In King Lear, convinced that Gonerill and Regan have acted criminally in their abuse of power, he criticizes his wife for her brutal treatment of her father and, upon hearing of what has happened to Gloucester, he swears revenge upon the perpetrators of that gross injustice (Shakespeare). His feelings towards the daughters notwithstanding, Albany assumes his proper role in protecting the kingdom against what is clearly a foreign invasion. Similar to these themes, Laurence depicts cruelty and misunderstanding of society which forces Hagar to fight against low morals and false responsibility. Hagar says: “‘Pride was my wilderness, and the demon that led me there was fear. I was alone, never anything else, and never free, for I carried my chains within me, and they spread out from me and shackled all I touched” (Laurence 292).

Madness is a central theme in both plays. Various kinds of madness are contrasted with each other and all of them with commonly accepted modes of sanity. The main fact is that the protagonists are not mad or instance as their relatives and friends suppose. For instance, Lear is not mad at the very beginning, when he determines to divide up his kingdom among his daughters. This becomes apparent only at the end of the play. In the Stone Angel. Hagar is not mad searching for self-identity and personal value in life. When Kent in King Lear tries to reason with him, he gets nowhere and blurts out in exasperation, “Kent unmannerly / When Lear is made” (Shakespeare). By this, Kent means that Lear is acting unwisely, not that he has gone out of his mind. But Lear does eventually go out of his mind, driven there not only by the treatment of his daughters, but as much or more by the growing recognition that he has indeed acted unwisely and unjustly and by his passionate reaction to this insight. In the Stone Angel, Hagar is not mad reflecting upon her life, its grievances and loosing hopes, ideals and values. Speaking in apparent nonsense, she often makes the greatest sense of all, once we plumb beneath the surface silliness of her words.

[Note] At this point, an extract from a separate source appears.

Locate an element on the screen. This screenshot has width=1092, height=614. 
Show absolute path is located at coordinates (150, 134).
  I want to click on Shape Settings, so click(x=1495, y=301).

The theme of madness and sanity is unveiled in opposition to society and its norms. Shakespeare and Laurence develop minor characters to show readers that their rationalism is superficial; it is fed, or rather led, by lusts that are deeply irrational. As a result, these characters are ultimately self-defeated. In the Stone Angel, Laurence underlines that madness is not a natural state of Hagar but perception of her personality by her relatives and society in general. For instance, when Hagar calls the Connors to ask them to send John home, Mrs. Connor says “You must be mad. We have no son called David.” Hagar “never told John … He kept on spinning his spider-webs, and I could never bring myself to say a word. Instead, I tried to show him I believed in him” (Laurence 157).

In sum, Shakespeare and Laurence depict that not everyone can do his own thing in every arena of life, so society and state power must set some limits to human behavior. Both authors describe that when the mixing of low morals and traditions occurred fair justice disappeared as well as interpretation of reality. Shakespeare and Laurence have much in common portraying eternal human’s problems. In both works story conflict stems not from insensitivity but from a ethical code which functions as the characters’ defense against the overwhelming chaos of misunderstanding and violence.

Works Cited Page
1. Laurence, M. The Stone Angel. University Of Chicago Press, 1993.